Sebelumnya Kepala KPw BI Bali Causa Iman Karana menyampaikan, inflasi Bali pada triwulan I 2019 diperkirakan akan melanda dibandingkan triwulan sebelumnya pada kisaran 2,30 persen sampai 2,70 persen year on year (yoy). Secara keseluruhan pada 2019, diperkirakan akan mengalami peningkatan dan berada dalam kisaran 3,60 persen hingga 4 persen yoy yang lebih tinggi dibandingkan perkiraan realisasi inflasi 2018 sekitar 3-3, 40 persen yoy.
Meski demikian, perkiraan inflasi tersebut masih masuk dalam rentang sasaran inflasi nasional yang 3,5% plus minus 1%. Hal ini didorong oleh masuknya periode panen khususnya untuk komoditas pangan dan telah berakhirnya periode peak season pariwisata di Bali.

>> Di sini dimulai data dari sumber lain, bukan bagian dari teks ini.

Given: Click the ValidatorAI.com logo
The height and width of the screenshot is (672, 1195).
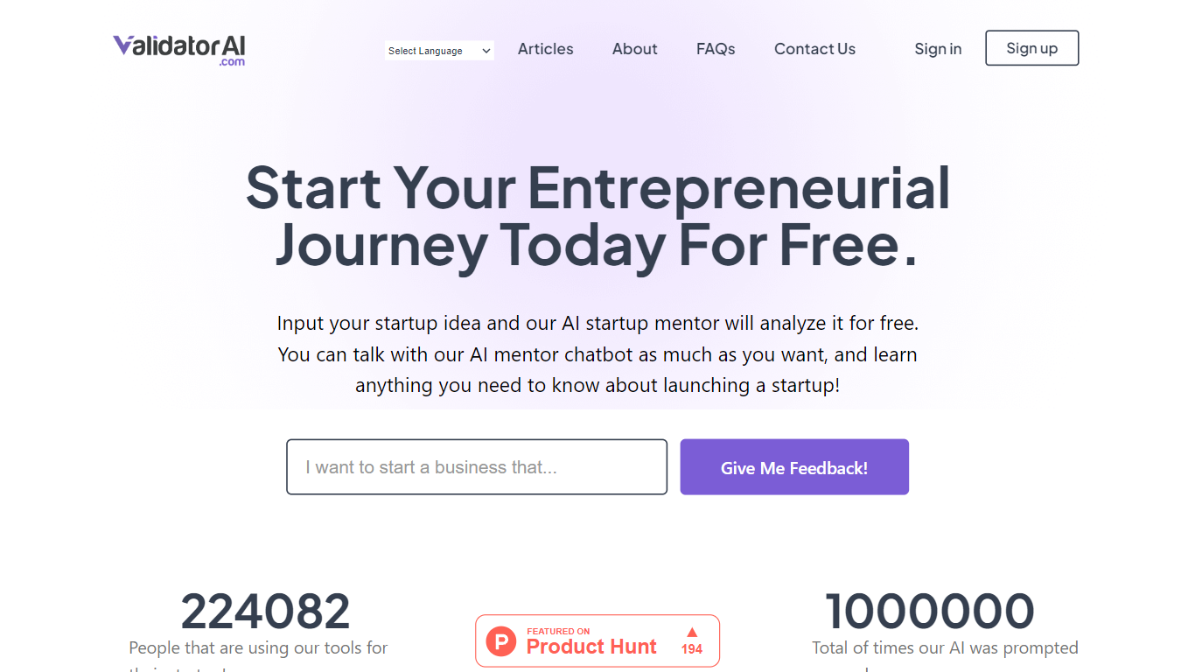Looking at the screenshot, I should point(178,49).
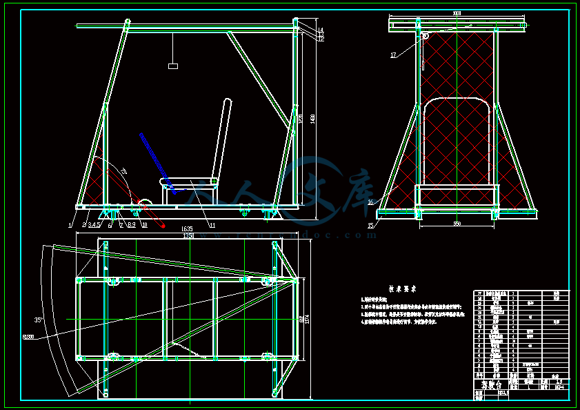Select the 驾驶台 title block cell
Screen dimensions: 580x410
pyautogui.click(x=491, y=384)
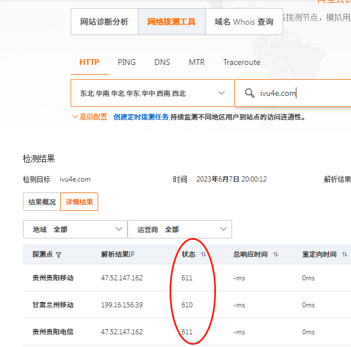Open the 运营商 filter dropdown
Image resolution: width=351 pixels, height=347 pixels.
pos(179,229)
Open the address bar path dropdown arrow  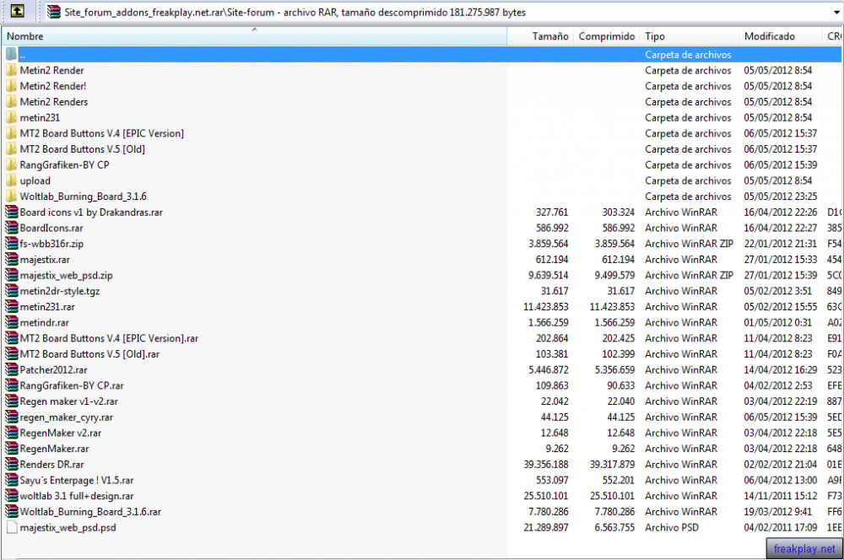click(836, 12)
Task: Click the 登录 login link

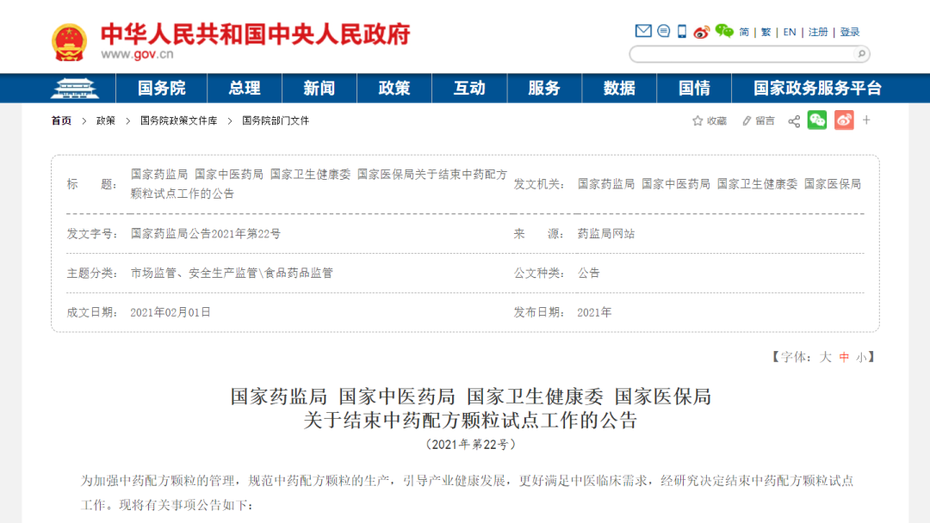Action: tap(850, 33)
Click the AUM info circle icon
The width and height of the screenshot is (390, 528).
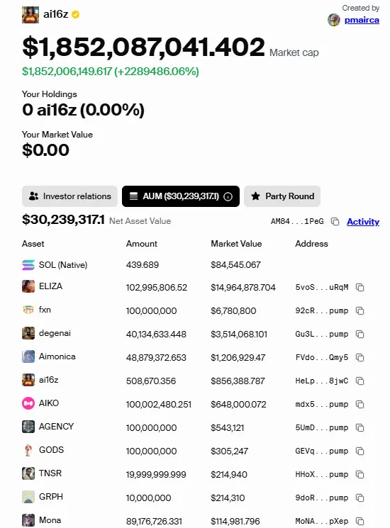[228, 196]
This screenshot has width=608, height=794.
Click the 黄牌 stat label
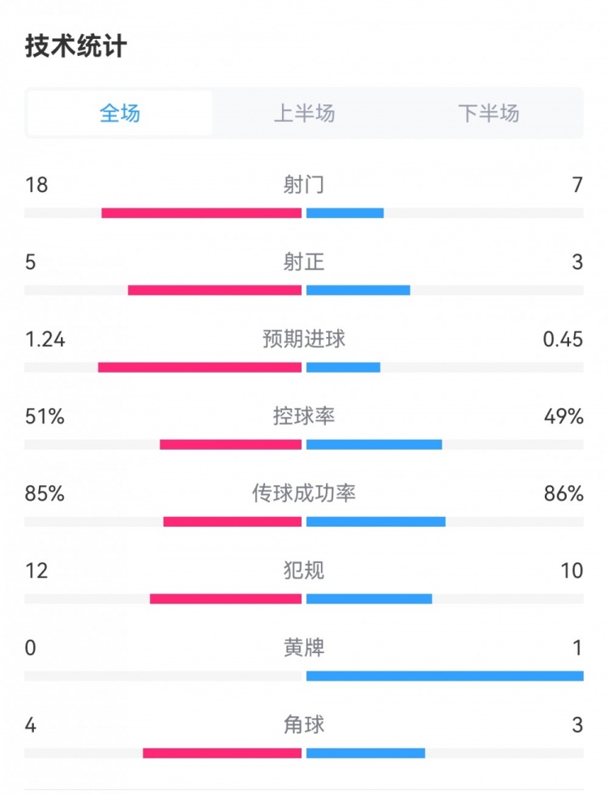coord(304,647)
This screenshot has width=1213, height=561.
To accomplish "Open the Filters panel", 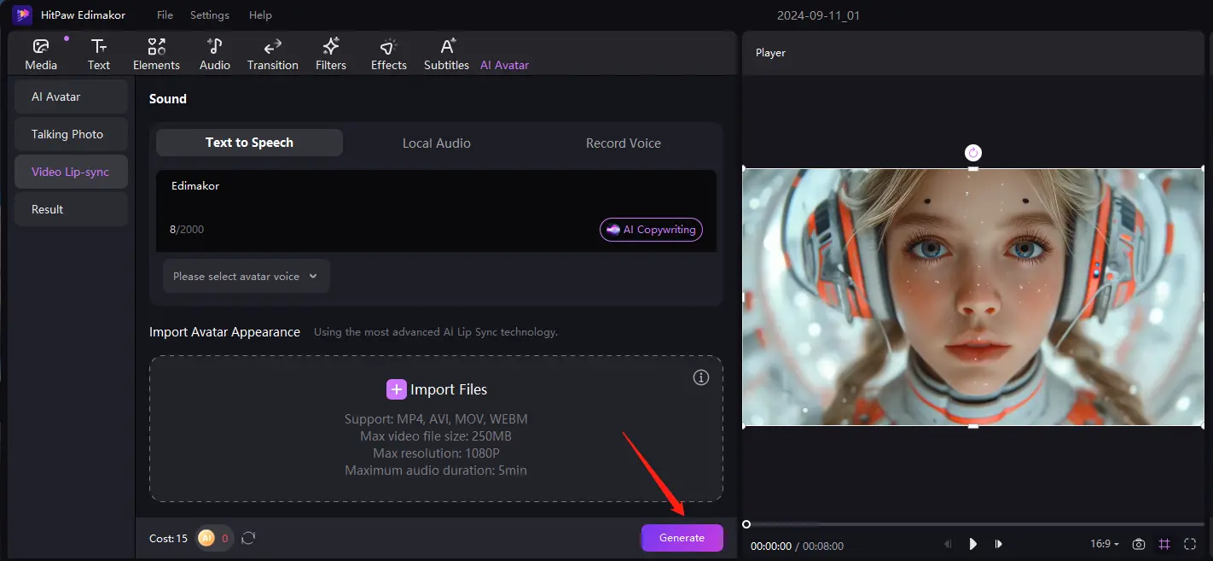I will pos(331,53).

“Itu membuat tingkat harga-harga secara umum relatif lebih terkendali,” katanya.
Menurutnya, masih terdapat faktor risiko yang berpotensi mendorong laju inflasi di Bali antara lain risiko terjadinya cuaca buruk, berupa angin kencang dan frekuensi curah hujan yang tinggi diperkirakan berdampak pada menurunnya hasil tangkapan nelayan.
Produksi komoditas hortikultura atau bumbu-bumbuan pun diakui ikut terpengaruh sehingga dapat mendorong peningkatan inflasi khususnya kelompok bahan makanan.
Menurut Cik biasa ia disapa, ada beberapa langkah strategis yang akan dilakukan untuk melakukan pengendalian inflasi yaitu melalui kerja sama dalam pengembangan dan pemanfaatan teknologi pangan, optimalisasi program peningkatan produksi melalui pemberian subsidi pupuk organik dan anorganik, bantuan olah tanah tanaman panen (alsintan), perbaikan irigasi, subsidi pajak oleh beberapa kabupaten, aturan daerah mengenai buah lokal dan asuransi pertanian. (dik)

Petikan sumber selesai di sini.